Family Fun at Gooderson Monk’s Cowl

Family Fun at Gooderson Monk’s Cowl

Being the queen of FOMO, my sister made a last minute decision to fly out to South Africa to meet her niece (or perhaps visit her mother, who knows). We therefore decided to treat her to a weekend away, Prior-family style. Sadly my attempt to turn this into a fishing trip failed and we chose Gooderson Monk’s Cowl as the venue. On paper (aka the web) they promised a lot including swimming pools, a 9 hole golf course, 4 star accommodation, Berg views, a spa, adventure golf, a restaurant, children play areas, and more.

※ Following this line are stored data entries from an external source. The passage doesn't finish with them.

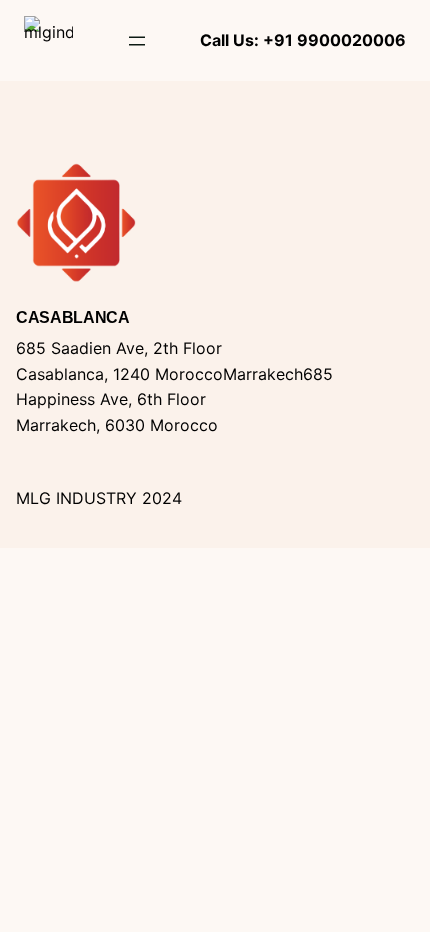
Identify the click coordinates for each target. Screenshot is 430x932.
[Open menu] (137, 41)
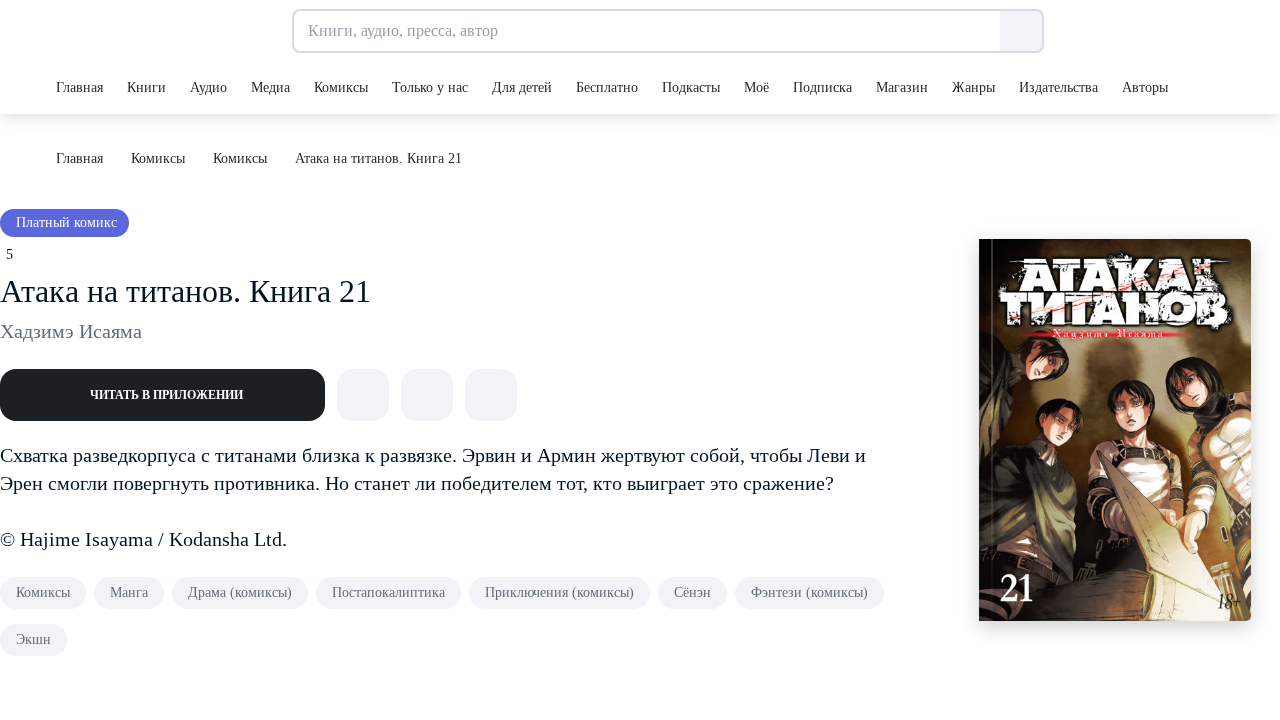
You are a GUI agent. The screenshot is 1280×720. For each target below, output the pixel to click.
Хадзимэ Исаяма (71, 331)
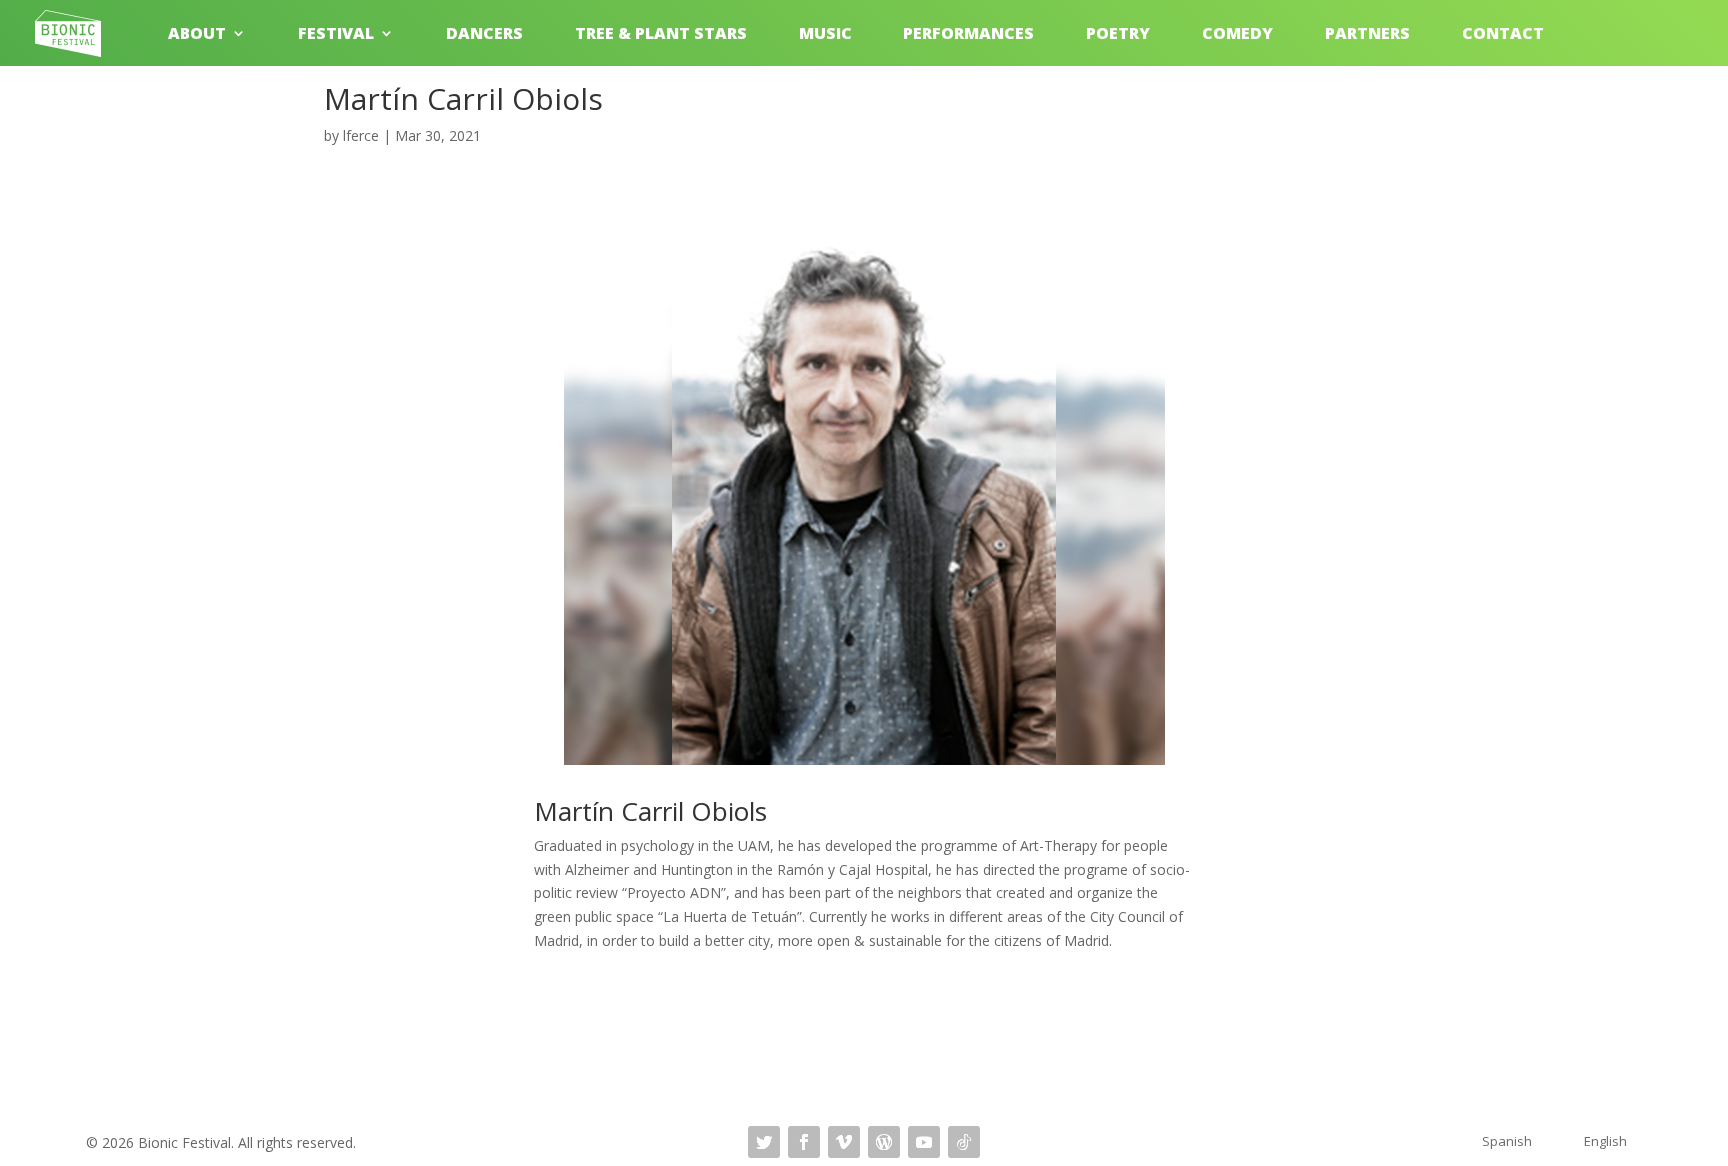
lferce (361, 135)
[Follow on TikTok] (964, 1142)
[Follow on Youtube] (924, 1142)
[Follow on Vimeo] (844, 1142)
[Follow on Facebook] (804, 1142)
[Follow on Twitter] (764, 1142)
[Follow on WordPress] (884, 1142)
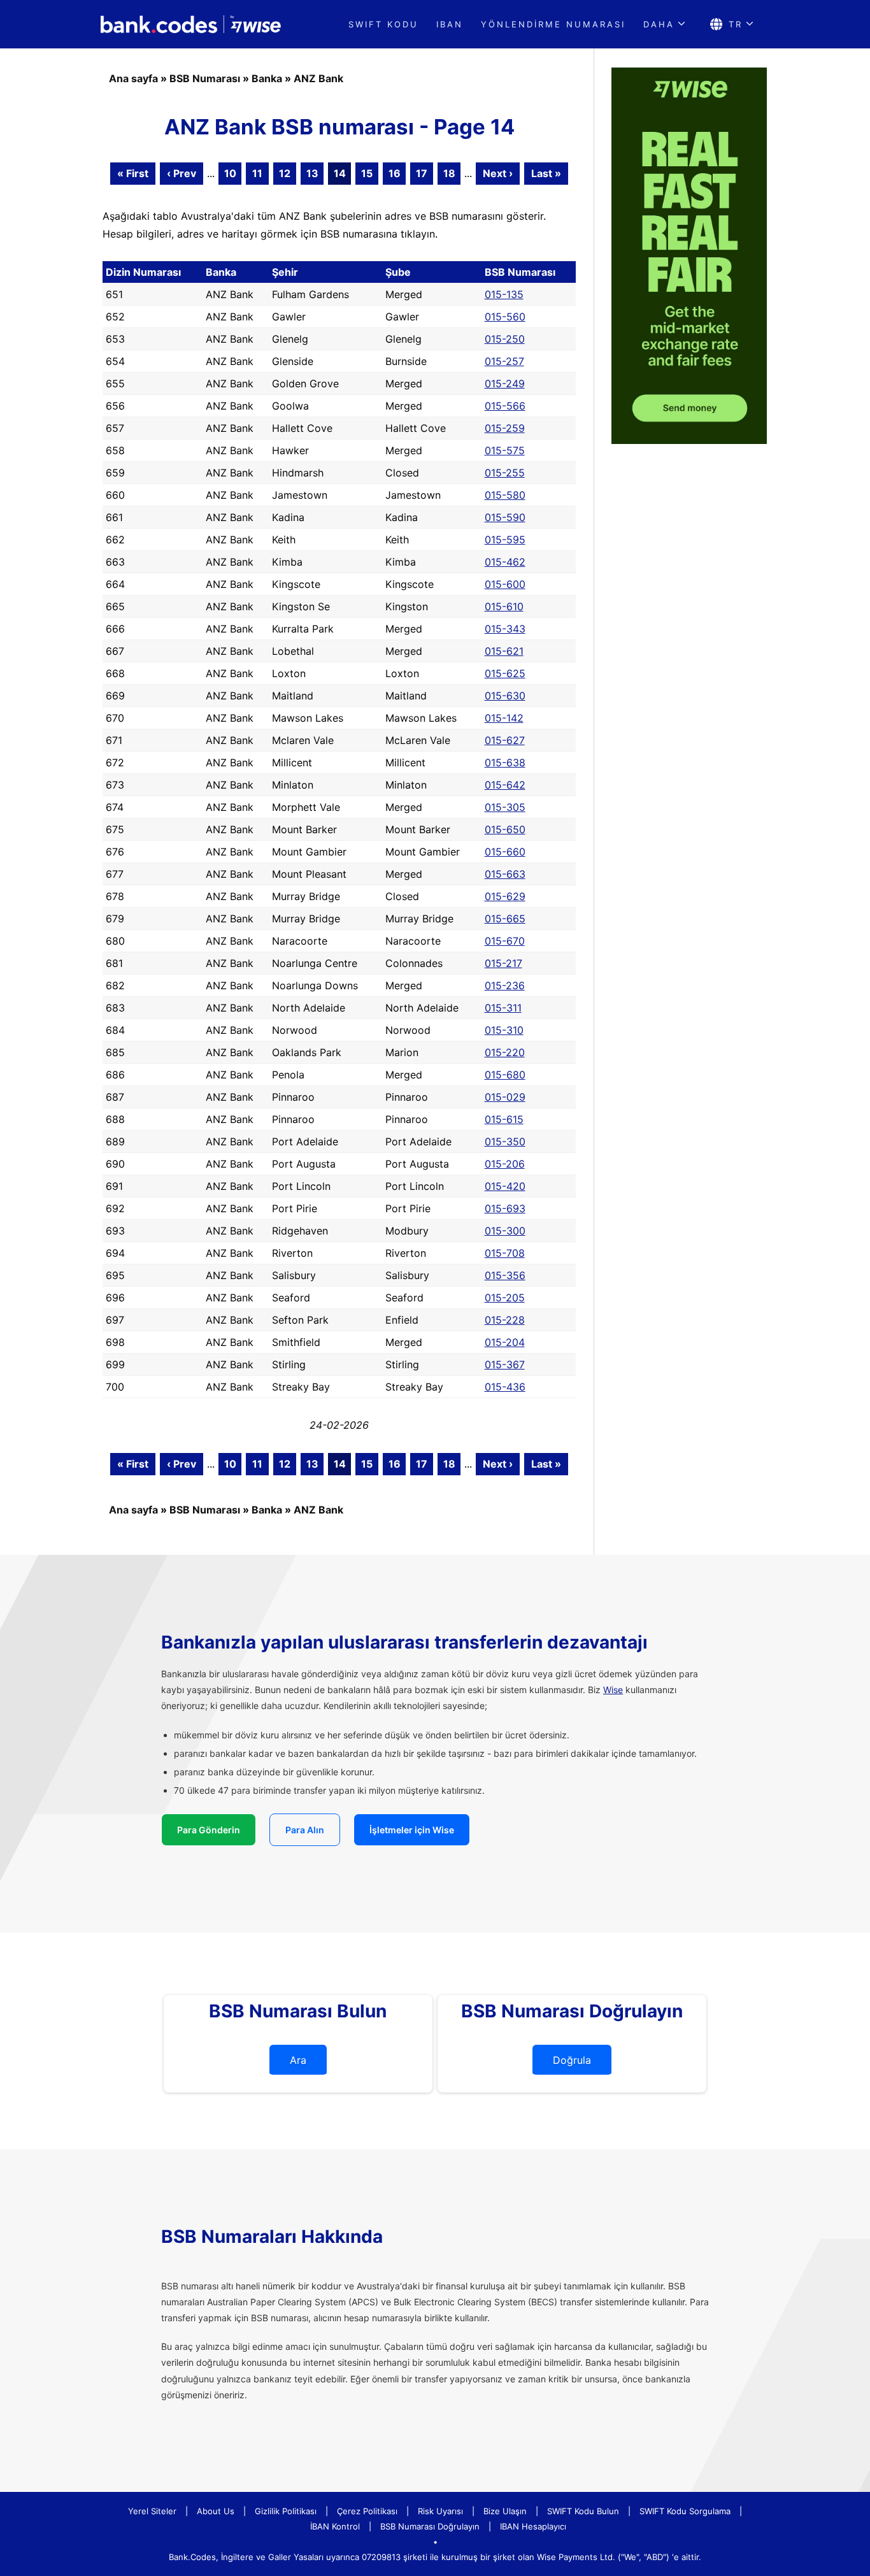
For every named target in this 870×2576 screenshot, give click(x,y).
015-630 (505, 695)
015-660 (505, 851)
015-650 (505, 829)
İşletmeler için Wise (411, 1829)
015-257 (504, 361)
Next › (498, 173)
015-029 (505, 1097)
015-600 (505, 584)
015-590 (505, 517)
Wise (613, 1689)
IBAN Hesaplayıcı (533, 2526)
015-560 (505, 316)
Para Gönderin (208, 1829)
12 (284, 173)
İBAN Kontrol (335, 2526)
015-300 (505, 1230)
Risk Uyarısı (440, 2511)
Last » (546, 173)
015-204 (505, 1342)
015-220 (505, 1052)
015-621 (504, 651)
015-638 (505, 762)
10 (230, 173)
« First (132, 173)
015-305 (505, 807)
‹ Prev (181, 173)
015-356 (505, 1275)
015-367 (505, 1364)
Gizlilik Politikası (286, 2511)
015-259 (505, 428)
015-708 (505, 1253)
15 (367, 173)
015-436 (505, 1386)
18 (449, 173)
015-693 (505, 1208)
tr (736, 24)
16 (395, 173)
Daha (658, 24)
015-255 (505, 472)
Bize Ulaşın (505, 2511)
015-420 (505, 1186)
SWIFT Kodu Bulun (583, 2511)
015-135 (504, 294)
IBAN (449, 24)
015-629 (505, 896)
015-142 (504, 718)
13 (312, 173)
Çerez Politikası (367, 2511)
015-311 (503, 1007)
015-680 (505, 1074)
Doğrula (572, 2060)
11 (257, 173)
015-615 (504, 1119)
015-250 (505, 339)
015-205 (505, 1297)
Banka (267, 78)
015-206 (505, 1163)
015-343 (505, 628)
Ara (298, 2060)
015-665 (505, 918)
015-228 (505, 1319)
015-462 (505, 561)
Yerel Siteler (152, 2511)
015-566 (505, 405)
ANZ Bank (318, 78)
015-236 (505, 985)
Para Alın (304, 1829)
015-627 (505, 740)
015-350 (505, 1141)
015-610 (504, 606)
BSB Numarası (204, 78)
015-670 (505, 940)
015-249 (505, 383)
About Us (215, 2511)
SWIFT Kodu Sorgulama (685, 2511)
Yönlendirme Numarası (553, 24)
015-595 (505, 539)
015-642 (505, 784)
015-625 (505, 673)
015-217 (503, 963)
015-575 (505, 450)
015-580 (505, 495)
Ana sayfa (133, 78)
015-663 (505, 874)
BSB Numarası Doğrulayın (430, 2526)
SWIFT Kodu (383, 24)
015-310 (504, 1030)
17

I took the Friday off and we made a leisurely event of the drive to Monk’s Cowl, stopping at a few well known Midlands venues. Our main stop was at Piggly Wiggly where we did a little shopping and dipped a few candles. This proved to be somewhat awkward as Emma’s candle turned out a fair bit better than aunty Kerry’s.

To be fair, Emma did “help” Kerry with her elephant, while the shop assistant gave Emma a hand. That said, I’m not sure Kerry’s attempt at painting her elephant in the hope of salvaging it did it an favours.

Kerry and Emma with their dipped candles at Piggly Wiggly
Kerry and Emma with their dipped candles at Piggly Wiggly

Despite the suspect looking candles we ended up with, we had a great time and then sat down to an early lunch. Again I was vetoed and instead of delicious wood fired pizza we ate at Piggly Wiggly itself. I’ve eaten there on several occasions and am sadly yet to enjoy a meal. It’s not that they don’t have good food, as everyone at the tables around me seemed to be loving it, but rather that I don’t seem to know how to order.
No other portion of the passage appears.